→ **GIVEN RECORDS**
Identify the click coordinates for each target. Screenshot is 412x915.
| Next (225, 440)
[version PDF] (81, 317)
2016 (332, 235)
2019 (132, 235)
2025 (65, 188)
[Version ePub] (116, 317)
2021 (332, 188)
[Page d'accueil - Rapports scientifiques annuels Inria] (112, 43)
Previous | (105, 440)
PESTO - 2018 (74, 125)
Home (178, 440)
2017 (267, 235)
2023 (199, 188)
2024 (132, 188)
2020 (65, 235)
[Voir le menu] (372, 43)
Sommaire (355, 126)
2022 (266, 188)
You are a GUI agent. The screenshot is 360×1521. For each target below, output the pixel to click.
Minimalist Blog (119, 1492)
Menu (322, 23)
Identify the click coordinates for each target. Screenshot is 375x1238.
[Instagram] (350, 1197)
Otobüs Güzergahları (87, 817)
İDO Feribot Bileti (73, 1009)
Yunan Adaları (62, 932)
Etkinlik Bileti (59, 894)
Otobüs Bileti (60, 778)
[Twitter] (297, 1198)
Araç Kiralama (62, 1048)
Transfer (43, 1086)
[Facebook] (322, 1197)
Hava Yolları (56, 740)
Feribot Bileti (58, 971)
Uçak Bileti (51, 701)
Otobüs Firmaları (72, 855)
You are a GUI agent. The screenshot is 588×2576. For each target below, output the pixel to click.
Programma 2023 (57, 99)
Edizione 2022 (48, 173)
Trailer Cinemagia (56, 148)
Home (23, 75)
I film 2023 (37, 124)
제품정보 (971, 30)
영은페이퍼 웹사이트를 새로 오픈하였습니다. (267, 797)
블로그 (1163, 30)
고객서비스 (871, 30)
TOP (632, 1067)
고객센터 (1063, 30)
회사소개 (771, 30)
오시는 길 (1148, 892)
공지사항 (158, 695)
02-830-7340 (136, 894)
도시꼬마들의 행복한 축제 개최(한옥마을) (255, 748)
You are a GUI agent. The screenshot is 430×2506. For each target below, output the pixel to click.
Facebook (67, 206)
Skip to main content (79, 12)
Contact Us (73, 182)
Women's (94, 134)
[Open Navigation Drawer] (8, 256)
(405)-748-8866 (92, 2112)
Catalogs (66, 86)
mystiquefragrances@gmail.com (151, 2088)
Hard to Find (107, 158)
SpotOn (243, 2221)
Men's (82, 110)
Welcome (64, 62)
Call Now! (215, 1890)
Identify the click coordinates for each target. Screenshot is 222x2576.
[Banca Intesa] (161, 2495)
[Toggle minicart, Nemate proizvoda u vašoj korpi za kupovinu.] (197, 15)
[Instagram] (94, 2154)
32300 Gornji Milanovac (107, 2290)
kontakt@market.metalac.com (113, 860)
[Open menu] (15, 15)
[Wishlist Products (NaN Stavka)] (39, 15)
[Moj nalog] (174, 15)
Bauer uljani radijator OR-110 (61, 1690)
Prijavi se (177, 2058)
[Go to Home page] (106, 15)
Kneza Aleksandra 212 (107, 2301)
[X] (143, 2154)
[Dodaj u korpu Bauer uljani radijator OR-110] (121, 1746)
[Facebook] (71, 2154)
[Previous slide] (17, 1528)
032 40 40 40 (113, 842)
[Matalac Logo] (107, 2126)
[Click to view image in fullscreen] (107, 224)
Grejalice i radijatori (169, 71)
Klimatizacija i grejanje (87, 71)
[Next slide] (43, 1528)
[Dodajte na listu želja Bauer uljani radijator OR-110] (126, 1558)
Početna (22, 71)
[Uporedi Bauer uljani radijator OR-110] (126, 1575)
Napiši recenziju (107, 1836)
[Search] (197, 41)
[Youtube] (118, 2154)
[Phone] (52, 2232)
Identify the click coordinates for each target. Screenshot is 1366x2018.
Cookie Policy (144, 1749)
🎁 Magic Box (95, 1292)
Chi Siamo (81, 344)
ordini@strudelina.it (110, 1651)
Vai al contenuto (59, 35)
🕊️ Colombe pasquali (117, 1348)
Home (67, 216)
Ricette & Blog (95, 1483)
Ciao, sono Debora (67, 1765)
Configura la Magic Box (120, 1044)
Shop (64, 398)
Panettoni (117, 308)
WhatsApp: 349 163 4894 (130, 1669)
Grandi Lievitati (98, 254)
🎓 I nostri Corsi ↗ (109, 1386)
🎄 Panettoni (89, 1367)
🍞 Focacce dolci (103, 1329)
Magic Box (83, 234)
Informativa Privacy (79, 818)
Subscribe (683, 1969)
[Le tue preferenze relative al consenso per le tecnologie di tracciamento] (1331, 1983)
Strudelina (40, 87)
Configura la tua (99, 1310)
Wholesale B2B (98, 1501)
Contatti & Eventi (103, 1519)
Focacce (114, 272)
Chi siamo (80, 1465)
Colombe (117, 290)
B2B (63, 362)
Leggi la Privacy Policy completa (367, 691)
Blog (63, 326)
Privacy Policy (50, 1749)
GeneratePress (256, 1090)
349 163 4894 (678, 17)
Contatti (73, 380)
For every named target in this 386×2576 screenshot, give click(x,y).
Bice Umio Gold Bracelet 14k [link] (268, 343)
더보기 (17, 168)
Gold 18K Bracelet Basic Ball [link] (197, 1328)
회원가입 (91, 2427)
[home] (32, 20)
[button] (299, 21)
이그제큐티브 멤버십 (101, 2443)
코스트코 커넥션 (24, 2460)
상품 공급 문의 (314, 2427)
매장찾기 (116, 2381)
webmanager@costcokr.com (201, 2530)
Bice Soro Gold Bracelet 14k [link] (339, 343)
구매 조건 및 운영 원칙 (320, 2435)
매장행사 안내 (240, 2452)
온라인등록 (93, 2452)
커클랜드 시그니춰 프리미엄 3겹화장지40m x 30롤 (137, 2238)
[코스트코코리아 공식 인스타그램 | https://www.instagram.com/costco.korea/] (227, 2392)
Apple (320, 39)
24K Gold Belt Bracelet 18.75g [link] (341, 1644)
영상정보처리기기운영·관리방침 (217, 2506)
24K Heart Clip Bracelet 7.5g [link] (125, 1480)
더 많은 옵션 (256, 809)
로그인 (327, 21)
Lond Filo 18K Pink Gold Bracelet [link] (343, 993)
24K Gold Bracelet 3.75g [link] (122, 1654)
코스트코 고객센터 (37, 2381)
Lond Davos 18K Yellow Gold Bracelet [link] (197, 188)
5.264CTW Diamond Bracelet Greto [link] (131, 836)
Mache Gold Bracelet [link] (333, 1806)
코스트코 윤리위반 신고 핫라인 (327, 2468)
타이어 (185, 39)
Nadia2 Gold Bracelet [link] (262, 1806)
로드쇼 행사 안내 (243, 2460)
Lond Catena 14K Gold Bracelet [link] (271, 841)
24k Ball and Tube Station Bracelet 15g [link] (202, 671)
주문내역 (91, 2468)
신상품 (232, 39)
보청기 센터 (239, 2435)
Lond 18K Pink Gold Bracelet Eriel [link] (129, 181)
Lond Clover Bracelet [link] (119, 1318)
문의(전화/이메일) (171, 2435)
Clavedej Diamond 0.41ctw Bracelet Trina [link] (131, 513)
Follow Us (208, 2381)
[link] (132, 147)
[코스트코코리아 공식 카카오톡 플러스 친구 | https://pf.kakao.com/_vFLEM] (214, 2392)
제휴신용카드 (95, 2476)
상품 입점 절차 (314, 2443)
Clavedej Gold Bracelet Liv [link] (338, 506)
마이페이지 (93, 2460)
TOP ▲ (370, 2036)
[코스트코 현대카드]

→ **WORK ITEM**
Your task is to transcribe, with no changes, only the lines of the listing above that lie between the line holding "이그제큐티브 멤버십 (101, 2443)" and the line holding "커클랜드 시그니춰 프리미엄 3겹화장지40m x 30롤 (137, 2238)", inclusive.

→ **RESPONSE AREA**
이그제큐티브 멤버십 (101, 2443)
코스트코 커넥션 (24, 2460)
상품 공급 문의 (314, 2427)
매장찾기 (116, 2381)
webmanager@costcokr.com (201, 2530)
Bice Soro Gold Bracelet 14k [link] (339, 343)
구매 조건 및 운영 원칙 (320, 2435)
매장행사 안내 (240, 2452)
온라인등록 (93, 2452)
커클랜드 시그니춰 프리미엄 3겹화장지40m x 30롤 (137, 2238)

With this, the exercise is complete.